Aim of the task: Your task is to reproduce the listing exactly, without its images.

Input material:
*** Block opens ***
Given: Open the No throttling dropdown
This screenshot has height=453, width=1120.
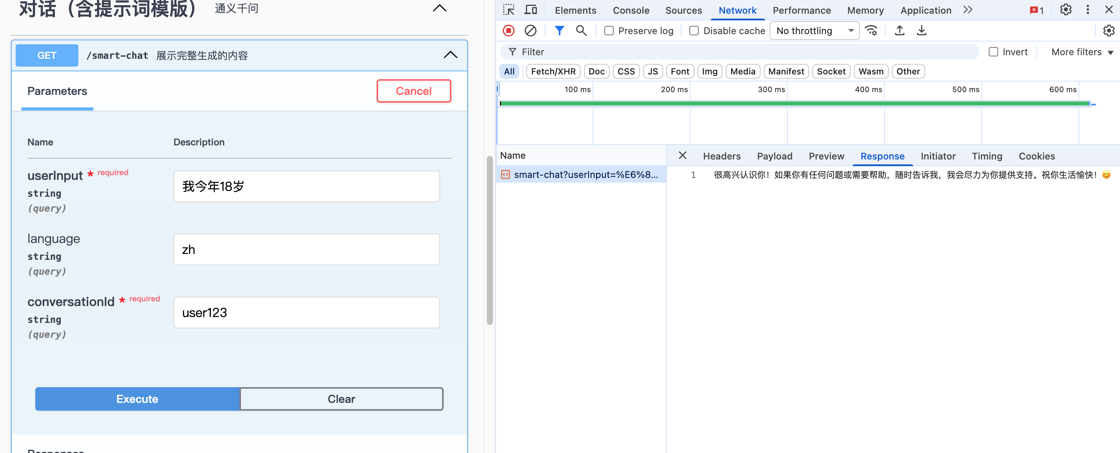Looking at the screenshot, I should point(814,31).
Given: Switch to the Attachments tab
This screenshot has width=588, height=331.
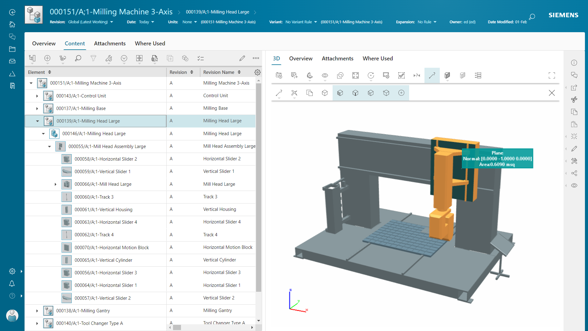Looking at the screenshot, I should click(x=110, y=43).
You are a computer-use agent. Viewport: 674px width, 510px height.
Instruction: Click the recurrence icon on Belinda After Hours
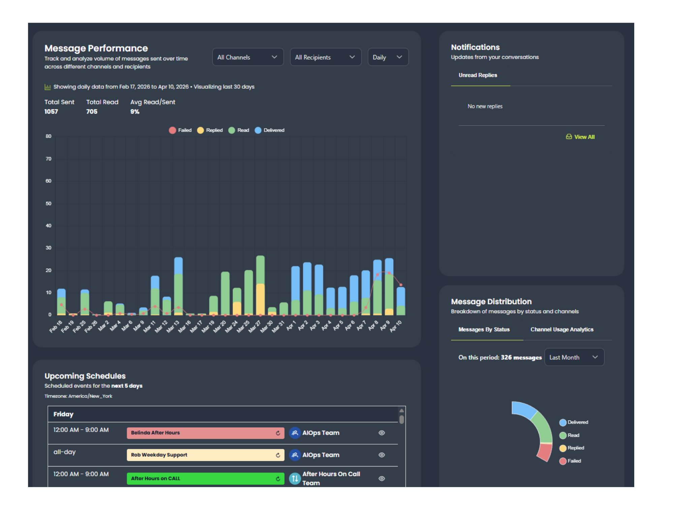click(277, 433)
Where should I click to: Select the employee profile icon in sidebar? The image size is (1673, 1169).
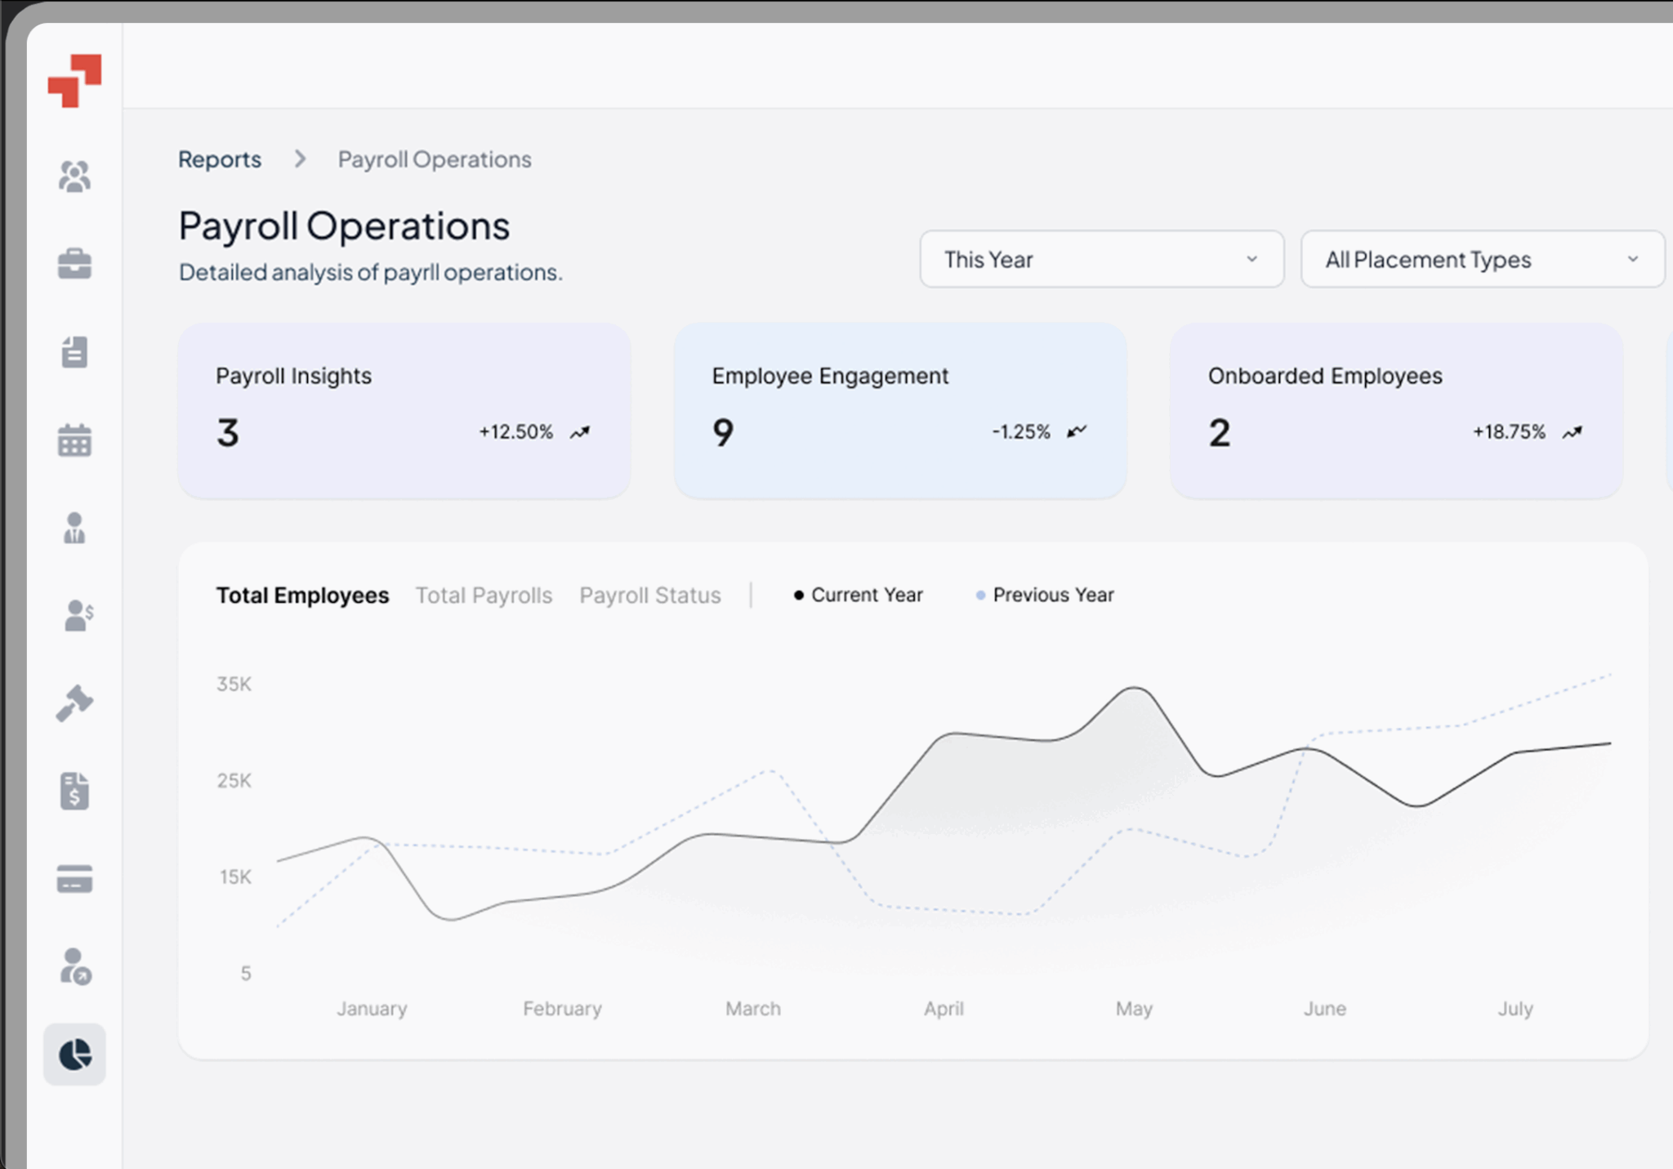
*** Block closes ***
Answer for this exercise:
Given: Open the No throttling dropdown
This screenshot has height=453, width=1120.
Looking at the screenshot, I should point(814,31).
Given: Switch to the Attachments tab
This screenshot has width=588, height=331.
Looking at the screenshot, I should click(x=110, y=43).
You are a computer-use agent. Viewport: 674px width, 510px height.
Instruction: Click the recurrence icon on Belinda After Hours
click(277, 433)
Where should I click to: Select the employee profile icon in sidebar? The image size is (1673, 1169).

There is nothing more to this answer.